-- Given data follows --

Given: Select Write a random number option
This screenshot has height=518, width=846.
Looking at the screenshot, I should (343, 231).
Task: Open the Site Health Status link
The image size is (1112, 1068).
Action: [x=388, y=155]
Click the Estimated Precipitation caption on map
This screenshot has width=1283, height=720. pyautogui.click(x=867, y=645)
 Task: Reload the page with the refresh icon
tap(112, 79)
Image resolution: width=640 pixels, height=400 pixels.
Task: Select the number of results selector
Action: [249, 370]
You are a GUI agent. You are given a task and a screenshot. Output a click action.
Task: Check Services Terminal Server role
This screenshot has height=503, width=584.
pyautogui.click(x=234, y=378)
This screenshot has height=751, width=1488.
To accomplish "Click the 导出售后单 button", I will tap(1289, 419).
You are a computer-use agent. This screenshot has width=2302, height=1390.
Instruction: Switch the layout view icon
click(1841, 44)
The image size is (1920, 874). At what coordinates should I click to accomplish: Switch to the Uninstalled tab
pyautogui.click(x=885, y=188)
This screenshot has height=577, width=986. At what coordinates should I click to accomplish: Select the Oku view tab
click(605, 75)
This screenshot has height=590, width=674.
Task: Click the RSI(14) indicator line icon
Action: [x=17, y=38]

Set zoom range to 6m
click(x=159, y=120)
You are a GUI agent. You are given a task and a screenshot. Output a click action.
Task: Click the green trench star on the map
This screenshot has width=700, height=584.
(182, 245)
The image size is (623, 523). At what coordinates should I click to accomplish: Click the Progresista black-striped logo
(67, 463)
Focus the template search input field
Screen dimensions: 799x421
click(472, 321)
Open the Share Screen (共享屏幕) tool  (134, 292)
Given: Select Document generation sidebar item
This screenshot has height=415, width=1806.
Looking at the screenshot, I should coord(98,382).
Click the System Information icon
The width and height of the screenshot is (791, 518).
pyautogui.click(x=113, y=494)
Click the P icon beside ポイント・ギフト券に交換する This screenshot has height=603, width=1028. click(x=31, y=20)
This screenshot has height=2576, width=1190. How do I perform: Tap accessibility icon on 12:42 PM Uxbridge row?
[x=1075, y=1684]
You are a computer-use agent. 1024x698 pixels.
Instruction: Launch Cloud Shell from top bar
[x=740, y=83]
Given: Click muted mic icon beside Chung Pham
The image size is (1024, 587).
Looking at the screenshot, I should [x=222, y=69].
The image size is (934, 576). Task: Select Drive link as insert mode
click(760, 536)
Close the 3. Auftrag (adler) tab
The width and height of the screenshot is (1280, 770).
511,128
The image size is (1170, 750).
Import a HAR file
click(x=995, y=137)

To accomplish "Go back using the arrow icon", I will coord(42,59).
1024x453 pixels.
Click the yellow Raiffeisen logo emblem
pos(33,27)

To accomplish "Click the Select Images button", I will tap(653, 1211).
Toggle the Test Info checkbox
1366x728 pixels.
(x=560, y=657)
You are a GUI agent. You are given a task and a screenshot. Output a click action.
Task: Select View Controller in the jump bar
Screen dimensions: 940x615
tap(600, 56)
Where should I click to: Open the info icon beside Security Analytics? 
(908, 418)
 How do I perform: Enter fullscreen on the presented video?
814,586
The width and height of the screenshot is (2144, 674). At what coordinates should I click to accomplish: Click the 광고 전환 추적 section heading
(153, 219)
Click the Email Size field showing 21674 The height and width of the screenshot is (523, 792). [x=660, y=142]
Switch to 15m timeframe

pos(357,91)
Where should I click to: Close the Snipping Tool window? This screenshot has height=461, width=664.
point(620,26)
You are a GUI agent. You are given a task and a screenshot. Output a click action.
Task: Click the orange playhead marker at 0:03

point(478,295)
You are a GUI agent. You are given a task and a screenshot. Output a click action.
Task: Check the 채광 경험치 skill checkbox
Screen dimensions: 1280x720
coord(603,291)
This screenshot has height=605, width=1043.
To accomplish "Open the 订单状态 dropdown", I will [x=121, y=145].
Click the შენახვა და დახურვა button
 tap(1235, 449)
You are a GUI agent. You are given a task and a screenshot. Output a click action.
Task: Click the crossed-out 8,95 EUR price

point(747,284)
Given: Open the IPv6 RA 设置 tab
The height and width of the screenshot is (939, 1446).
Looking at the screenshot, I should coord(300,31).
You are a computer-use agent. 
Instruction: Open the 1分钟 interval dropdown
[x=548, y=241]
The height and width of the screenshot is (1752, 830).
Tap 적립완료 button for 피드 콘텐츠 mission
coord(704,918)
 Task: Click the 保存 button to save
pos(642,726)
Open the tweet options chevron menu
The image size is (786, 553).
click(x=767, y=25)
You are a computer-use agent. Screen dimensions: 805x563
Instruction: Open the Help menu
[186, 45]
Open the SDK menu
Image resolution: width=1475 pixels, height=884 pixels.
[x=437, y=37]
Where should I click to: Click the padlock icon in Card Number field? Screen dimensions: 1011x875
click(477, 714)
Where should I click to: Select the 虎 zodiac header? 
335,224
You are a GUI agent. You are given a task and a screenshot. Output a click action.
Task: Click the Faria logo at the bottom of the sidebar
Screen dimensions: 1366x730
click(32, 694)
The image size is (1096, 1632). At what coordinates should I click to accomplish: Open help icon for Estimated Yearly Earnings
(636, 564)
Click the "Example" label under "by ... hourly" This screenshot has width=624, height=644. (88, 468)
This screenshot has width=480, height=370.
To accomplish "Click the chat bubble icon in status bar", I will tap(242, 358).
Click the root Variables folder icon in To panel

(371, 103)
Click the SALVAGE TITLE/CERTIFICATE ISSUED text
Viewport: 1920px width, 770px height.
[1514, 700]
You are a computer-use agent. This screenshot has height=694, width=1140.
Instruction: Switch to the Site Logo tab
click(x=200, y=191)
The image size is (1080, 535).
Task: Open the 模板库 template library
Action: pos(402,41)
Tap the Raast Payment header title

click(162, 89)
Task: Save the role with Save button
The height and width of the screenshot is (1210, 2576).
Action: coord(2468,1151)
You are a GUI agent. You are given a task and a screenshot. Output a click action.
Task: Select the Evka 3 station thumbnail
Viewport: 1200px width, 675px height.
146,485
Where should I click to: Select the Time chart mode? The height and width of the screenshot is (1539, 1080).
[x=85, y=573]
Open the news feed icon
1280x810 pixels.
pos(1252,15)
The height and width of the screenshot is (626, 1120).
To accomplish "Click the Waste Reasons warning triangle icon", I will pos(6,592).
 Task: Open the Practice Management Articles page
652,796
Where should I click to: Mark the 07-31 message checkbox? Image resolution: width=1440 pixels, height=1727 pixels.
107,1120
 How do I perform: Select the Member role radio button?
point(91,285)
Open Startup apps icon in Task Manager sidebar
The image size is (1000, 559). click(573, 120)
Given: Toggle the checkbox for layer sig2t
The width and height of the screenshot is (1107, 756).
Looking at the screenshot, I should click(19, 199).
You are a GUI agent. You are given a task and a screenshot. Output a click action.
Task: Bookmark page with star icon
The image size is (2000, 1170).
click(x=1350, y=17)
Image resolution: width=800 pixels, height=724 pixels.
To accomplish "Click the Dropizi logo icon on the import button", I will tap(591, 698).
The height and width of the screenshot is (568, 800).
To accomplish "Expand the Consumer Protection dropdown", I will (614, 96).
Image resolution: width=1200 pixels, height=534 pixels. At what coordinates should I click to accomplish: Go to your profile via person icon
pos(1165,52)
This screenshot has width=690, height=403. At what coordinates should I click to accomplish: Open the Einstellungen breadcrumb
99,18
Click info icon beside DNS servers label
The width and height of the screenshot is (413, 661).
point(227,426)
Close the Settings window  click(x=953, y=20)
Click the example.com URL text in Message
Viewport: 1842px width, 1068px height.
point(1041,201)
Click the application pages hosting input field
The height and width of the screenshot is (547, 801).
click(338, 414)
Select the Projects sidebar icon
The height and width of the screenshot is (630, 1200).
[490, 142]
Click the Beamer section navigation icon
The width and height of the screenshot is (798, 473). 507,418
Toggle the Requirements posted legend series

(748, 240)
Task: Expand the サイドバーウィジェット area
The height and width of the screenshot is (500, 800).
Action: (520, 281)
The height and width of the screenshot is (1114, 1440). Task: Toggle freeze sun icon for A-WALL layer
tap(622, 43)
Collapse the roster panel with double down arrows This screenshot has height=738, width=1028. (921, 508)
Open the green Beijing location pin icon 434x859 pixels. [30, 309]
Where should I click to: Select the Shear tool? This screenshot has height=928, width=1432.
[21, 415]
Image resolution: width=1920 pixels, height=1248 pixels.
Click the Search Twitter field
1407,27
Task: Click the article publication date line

-- Given data concluded --

Filter the records for the word "text" and show every line that has it.

= Task answer =
Click the SALVAGE TITLE/CERTIFICATE ISSUED text
Click the example.com URL text in Message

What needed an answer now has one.